En robothand och en mänsklig hand håller i ett rött hjärta

How I Learned to Stop Worrying and Love AI

"I now need to develop questions that will stump an AI but not a knowledgeable human." Universitetsläraren's columnist Oskar MacGregor has changed the way he formulates examination tasks.

2025-05-26

Senior Lecturer in Informatics at the University of Skövde

This is a column. The opinions expressed are the writer’s own.

Whether we like it or not, most of our students will employ chatbots to assist them in their writing. This ranges from the perfectly acceptable “I want to understand more about this topic” to the highly problematic “Generate an essay on this topic”. But the practice has already spread like wildfire across the world’s student populations, and will remain.

Whether we like it or not, we will not catch most instances of AI cheating. Since chatbots are being constantly trained on human texts, “AI detection” is always a step behind (regardless what the marketing hype might claim). And any “gotcha” tricks, like adding “invisible” white text into assignment in­structions in order to get some telltale evidence of chatbot use, might work a few times, but students are quick to cotton on. Particularly when the solution is as easy as screenshotting instead of copy-pasting the instructions, or even just bothering to actually read through the AI-generated output before submitting it.

Whether we like it or not, most of the social and commercial pressures are strongly in favor of chatbot use. The massive valuations of companies like Nvidia and OpenAI are built on the expectation that AI solutions will soon com­pletely suffuse our technologies. This might also help explain why so many, including us researchers, are obviously already using the tools in precisely the ways we seem to expect our students not to.

I’ve been thinking about what this all means for my own teaching practices. One alternative is to try to push back against the tide of the technological developments, by banning the use of AI tools in writ­ing assignments. But given where we’re at now, since the public launch of ChatGPT in late 2022, that’s a strategy based more on wishful thinking and a problematic yearning for “the halcyon days of yore” than on any factual reality.

> [TASK REQUIREMENTS]:
• A. Using the column, explain why the writer says "AI detection" is always a step behind.
• B. According to the column, when was ChatGPT publicly launched?

> [PROVIDED MATERIAL]:
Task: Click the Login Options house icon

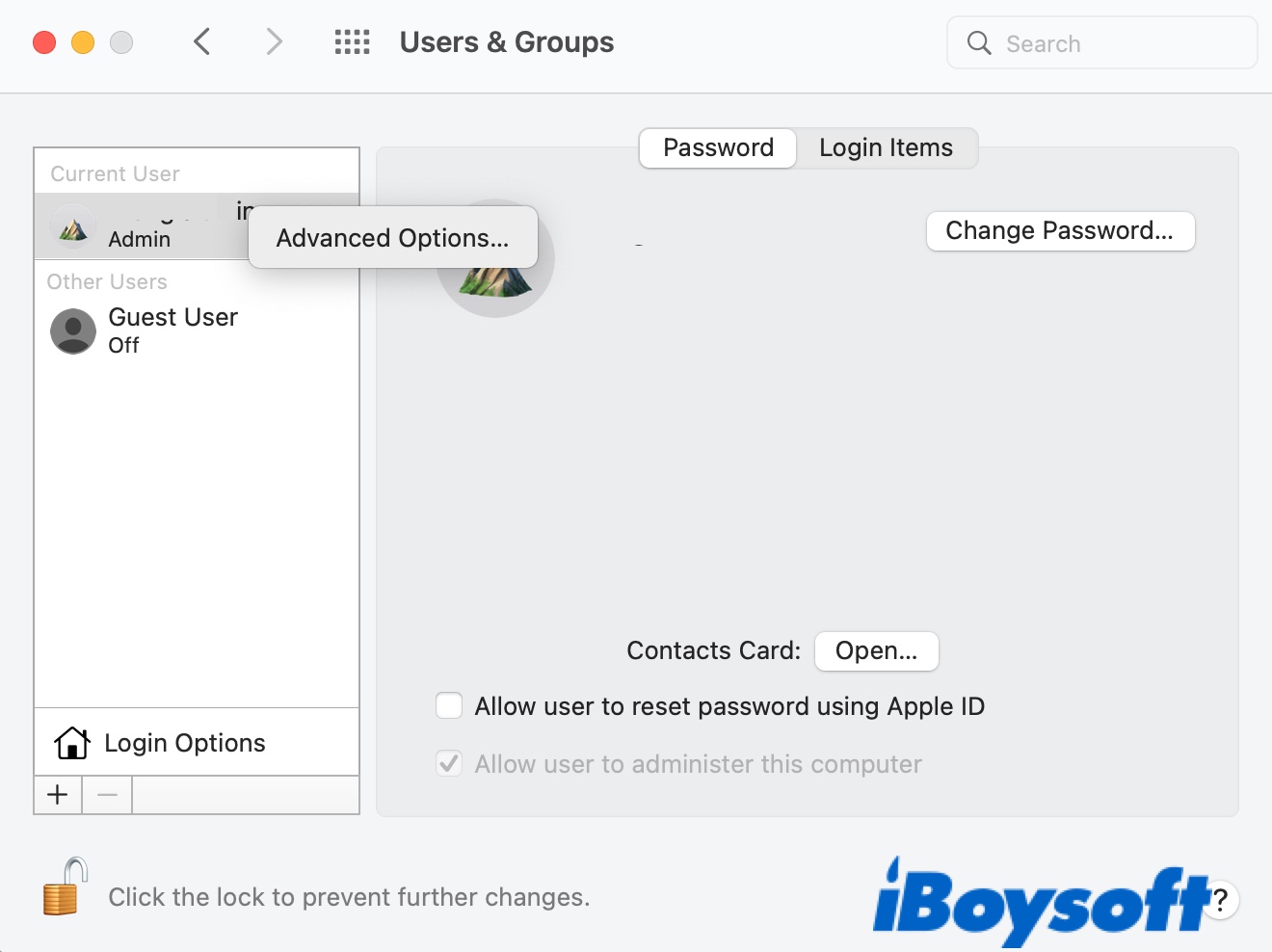Action: pyautogui.click(x=72, y=743)
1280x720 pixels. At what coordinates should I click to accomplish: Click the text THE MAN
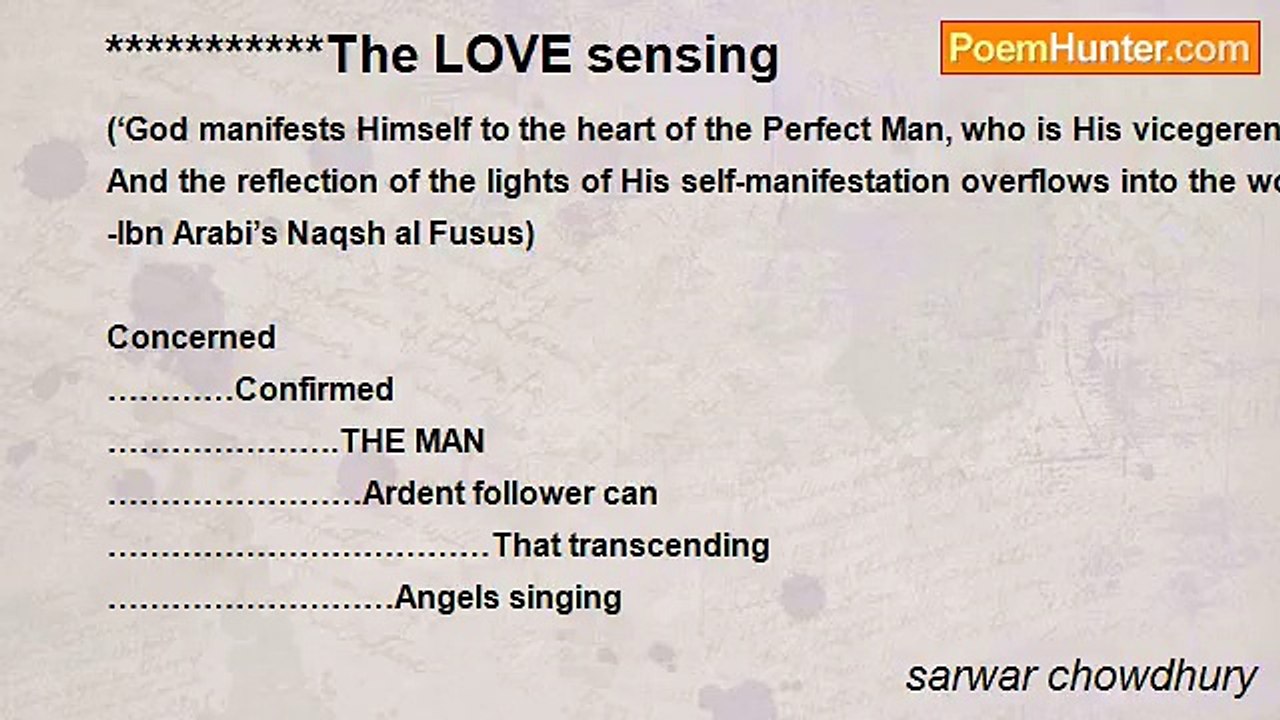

> [RESULTS IN ORDER]:
• A. Chatbots are constantly being trained on human texts, so "AI detection" is always a step behind them, regardless of what marketing hype might claim.

• B. In late 2022.